17 gennaio 2018

Fondazione Fs, Trieste: Barcolana Express, il treno a vapore fa il pieno di passeggeri per la regata velica

barcolana express

Trieste, 12 OTT – Il treno storico a vapore Barcolana Express, partito  ieri mattina da Udine alle 7.30, ha fatto il pieno di passeggeri diretti a Trieste per assistere alla 47.ma edizione della regata velica. Oltre duecento persone hanno aderito all’iniziativa della Fondazione Fs Italiane che, in collaborazione con la direzione generale Belle Arti e Paesaggio della Soprintendenza del Friuli Venezia Giulia, il ministero dei Beni e delle Attività culturali e del Turismo (Mibact), la Regione Friuli Venezia Giulia, la direzione regionale passeggeri di Trenitalia, Rfi-Rete ferroviaria italiana e la Società velica di Barcola e Grignano, ha messo a disposizione una corsa speciale con il treno storico a vapore che ha collegato Udine a Trieste in poco meno di due ore.

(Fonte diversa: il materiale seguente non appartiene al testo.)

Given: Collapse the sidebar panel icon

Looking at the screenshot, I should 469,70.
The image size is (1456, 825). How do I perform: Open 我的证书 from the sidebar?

“Il successo dell’iniziativa – ha commentato l’assessore regionale alle Infrastrutture Mariagrazia Santoro, che ha viaggiato sul treno accompagnata da Simone Gorini, direttore della divisione Passeggeri regionale di Trenitalia – dà conto di quanto interesse ci sia a scoprire il territorio in modalità più lenta e di quante potenzialità si possano sviluppare, anche turisticamente, sfruttando il grande patrimonio di mezzi storici di cui disponiamo ancora in regione”. Secondo Santoro “questo è solo l’inizio di una collaborazione che potremo proseguire con Trenitalia, coinvolgendo TurismoFVG, per proporre altre iniziative simili in occasione di eventi particolari che in questo modo sono ulteriormente valorizzati”.

La locomotiva a vapore con al traino tre carrozze storiche, è partita da Udine con a bordo già diverse decine di passeggeri, per poi raccogliere lungo il viaggio altre comitive di famiglie e turisti salite alle fermate di Cormons, Gorizia, Sagrado e Monfalcone, giungendo a Trieste con più di 200 posti occupati sui 234 disponibili. Moltissimi i bambini che hanno potuto anche visitare il vano motore della locomotiva, una volta che il treno ha raggiunto la stazione di Trieste Centrale, festeggiando lo sbuffo finale della macchina alimentata a carbone. Il treno è composto dalla locomotiva Gruppo 728FS, di costruzione austroungarica, realizzata nel 1925 ed entrata a far parte del parco rotabile delle Ferrovie dello Stato a partire dal 1926 e assegnata al deposito di Trieste. Era poi divenuta “preda di guerra”, ovvero parte del bottino bellico di mezzi e infrastrutture ottenuto dall’ex Jugoslavia e in parte successivamente restituito.

Attualmente era ricoverata nel Museo Ferroviario di Trieste Campo Marzio, da cui è stata trasferita nell’officina triestina di Ferrovie dello Stato, dove è stata sottoposta ad un’accurata pulizia e rimessa in funzione. I tecnici hanno lavorato sulla base delle indicazioni dei vecchi manuali di manutenzione. Le tre carrozze sono del tipo 1928R, modello Centoporte, utilizzate per l’incarrozzamento veloce. Erano originariamente destinate al trasporto dei passeggeri di terza classe e riconvertite in carrozze di seconda classe nel 1956, quando la terza classe fu abolita. Oggi fanno parte del Parco storico operativo di FS. Durante la Seconda guerra mondiale carrozze simili erano state adeguate all’utilizzo per il trasporto feriti, trasformando il modello base nel modello “Centoporte barellate”.